Не спорю, совпадение «звезд» Сократа и Аполлона само по себе удивительно. Что от бога, то от бога, и дай, как говорится, бог свою искру каждому. Но, подумалось мне, не обделили ли мы в заслугах Софрониска и Фенарету – каменотеса и повитуху? Ведь Сократ наверняка раздумывал над сутью и символикой древнейшего труда своих родителей. Не в умении ли отца в груде самородных камней-заготовок высматривать нужный и твердо отсекать у него лишнее учился сын навыку выбирать подходящий факт или явление, смело освобождать его от второстепенного, преходящего и, подобно отцу, мостящему приладистый каменный ряд, выстраивать свою мысль в согласии с логикой?
А что же мог взять Сократ по материнской линии – от искусства повитухи? Не меньшее: отделять новое (дитя) от старого (матери), нарождающееся от отмирающего, видеть их единство и противоречие и с земным вдохновением творца подвигать этот радостный трагизм развития и продолжения жизни, где сама диалектика – разрешающаяся плодоносящая мать – кричит от боли и счастья одновременно!
Бабушкина диалектика
Наша бабушка по отцу Татьяна-хорошутка, как прозывали ее с молодости, прожила целый век – половину девятнадцатого и половину двадцатого.
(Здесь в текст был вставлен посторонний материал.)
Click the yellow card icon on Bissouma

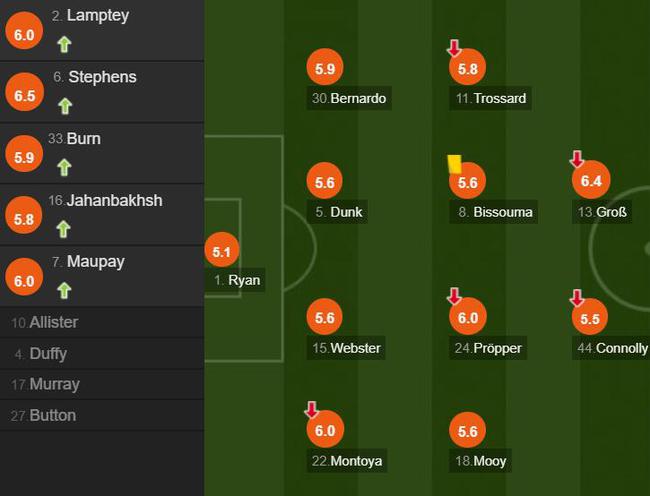(454, 164)
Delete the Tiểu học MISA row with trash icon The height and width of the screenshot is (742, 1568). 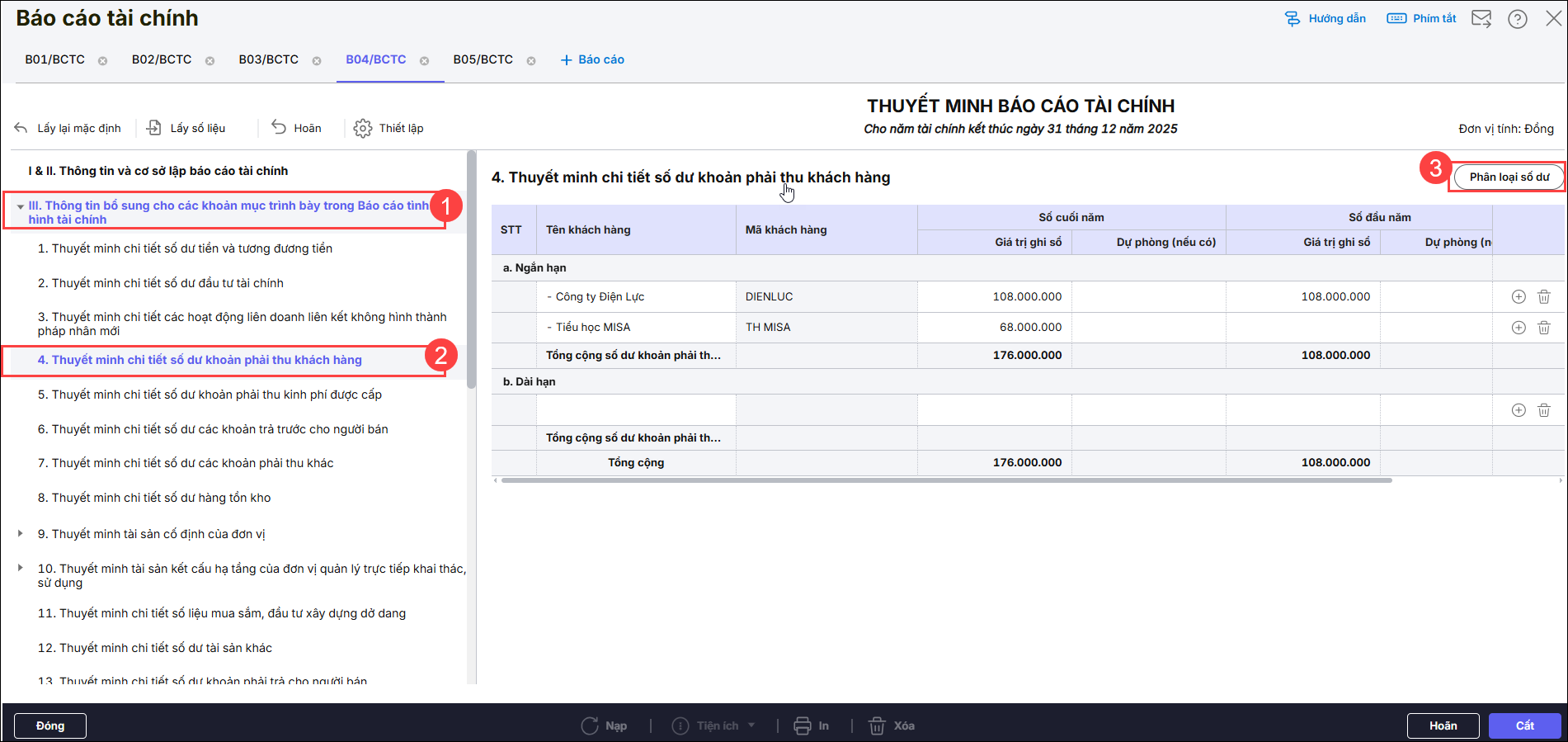pyautogui.click(x=1543, y=328)
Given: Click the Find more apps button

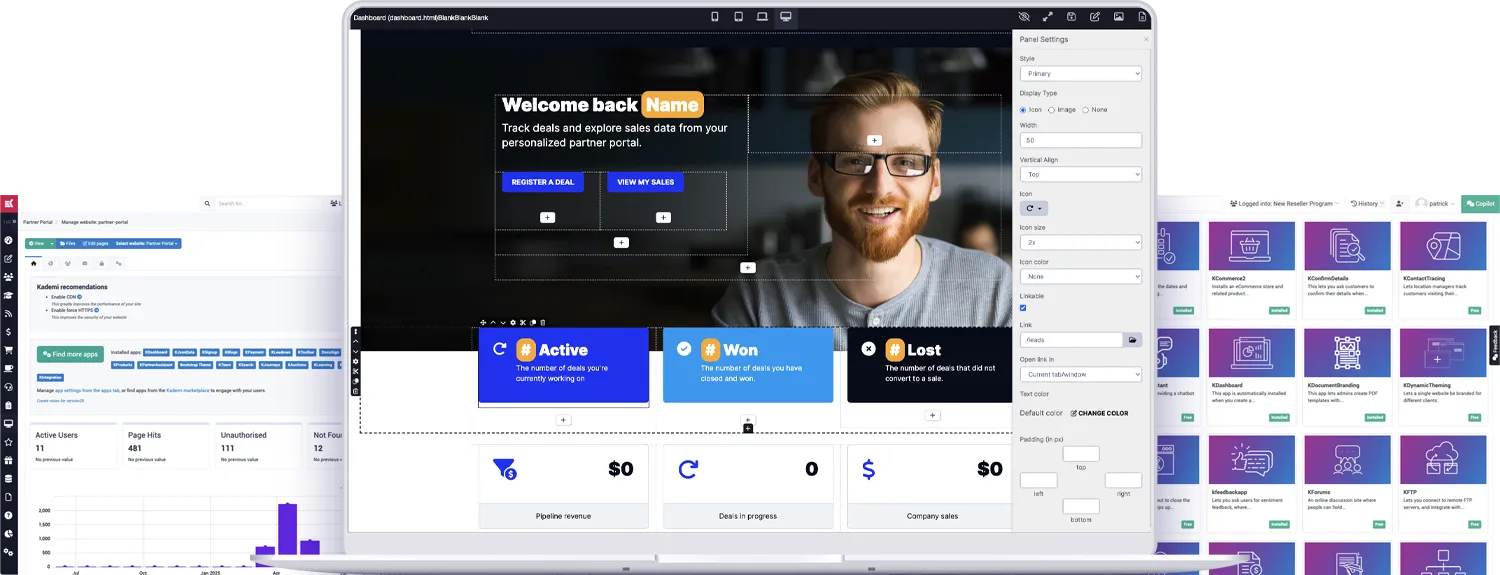Looking at the screenshot, I should pyautogui.click(x=70, y=354).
Когда ей было девяносто, она, вздыхая, говаривала про себя:
– Девяносто лет – не девяносто дён, да пятнадцать ребеночков было.
Нрав у Тани-хорошутки, судя по ее рассказам, был крутой.
– Не таким лицам поснимали рукавицы! – присказывала она, повествуя нам, детям, о том, как во время переезда из «Расеи» в Сибирь оборвала на вокзале за какое-то мздоимство пуговицы на мундире самого станового пристава.
Доставалось и ее благоверному Даниле. Ежели он являлся домой навеселе, она прореживала его бороду, причем подставляя иногда – для удобства экзекуции – скамеечку под ноги. И Данила-верзила терпел, только поохивал.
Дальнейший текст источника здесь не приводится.